** Begin **
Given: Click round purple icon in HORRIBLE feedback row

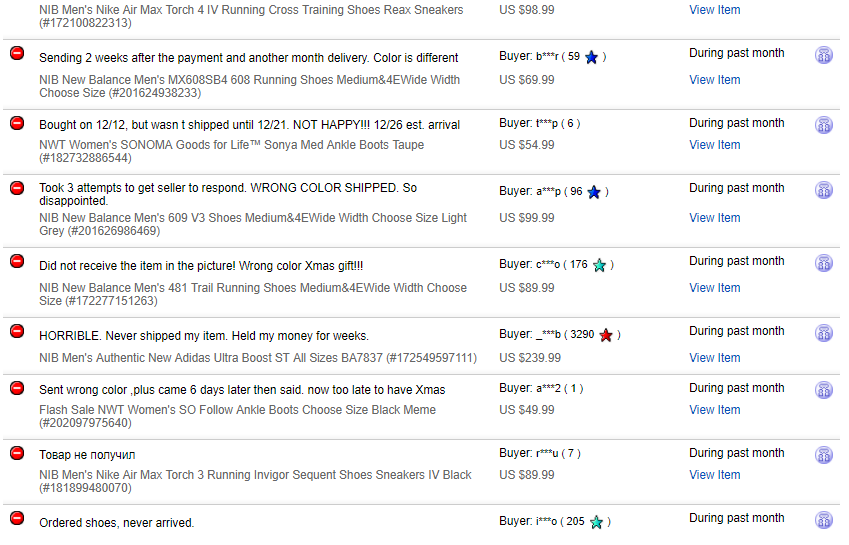Looking at the screenshot, I should pos(824,333).
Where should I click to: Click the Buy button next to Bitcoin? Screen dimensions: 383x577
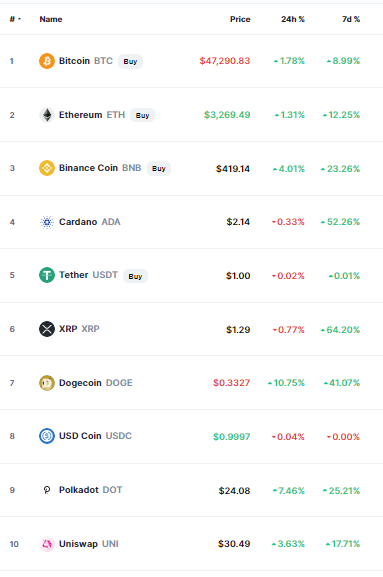[130, 61]

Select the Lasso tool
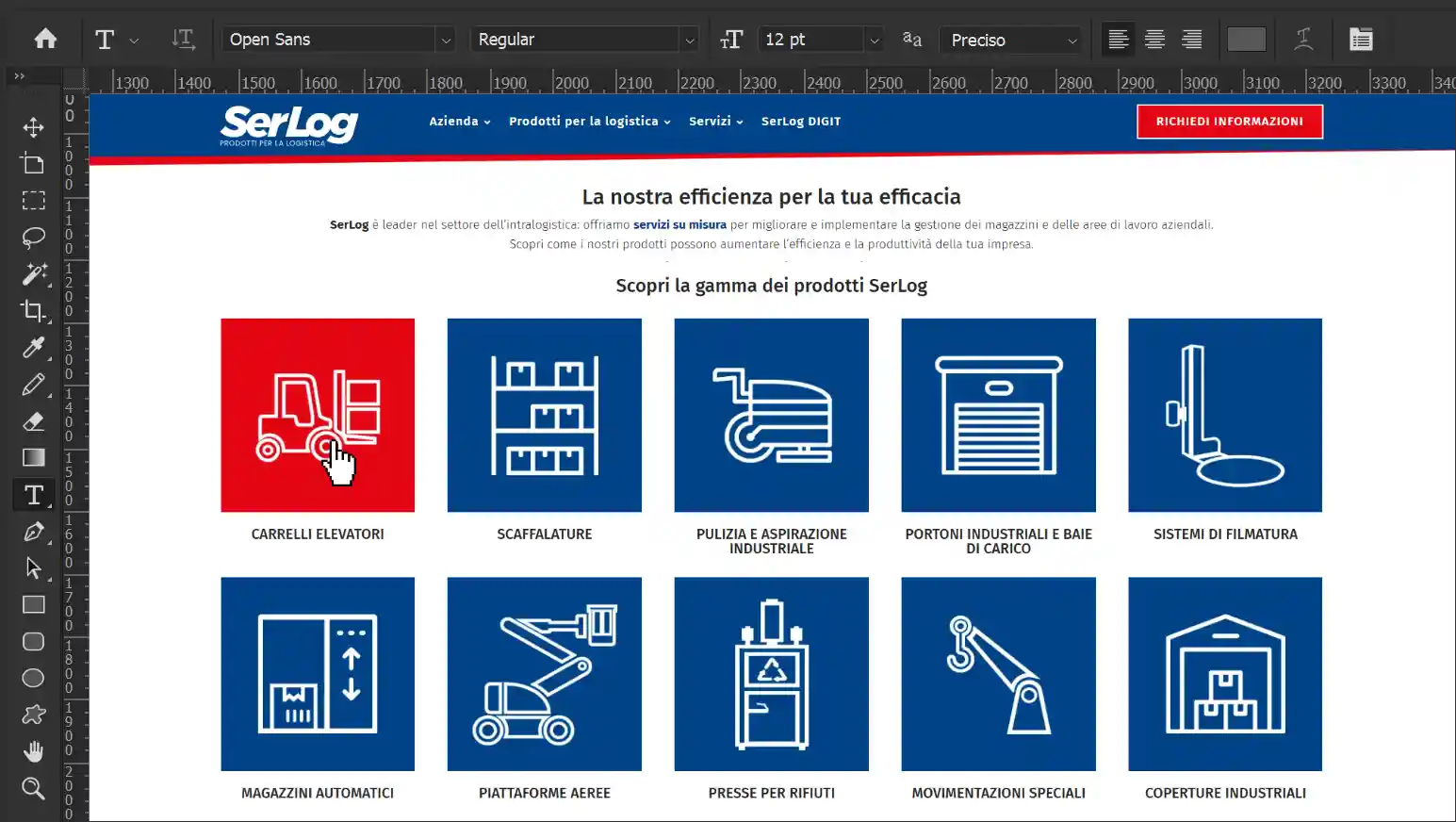(x=33, y=237)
** End **
Problem statement => Copy out the material above word for word, with the pictures left out.

The reply =>
Given: Click round purple icon in HORRIBLE feedback row

Looking at the screenshot, I should pos(824,333).
Where should I click to: Click the Buy button next to Bitcoin? Screen dimensions: 383x577
[130, 61]

Select the Lasso tool
(x=33, y=237)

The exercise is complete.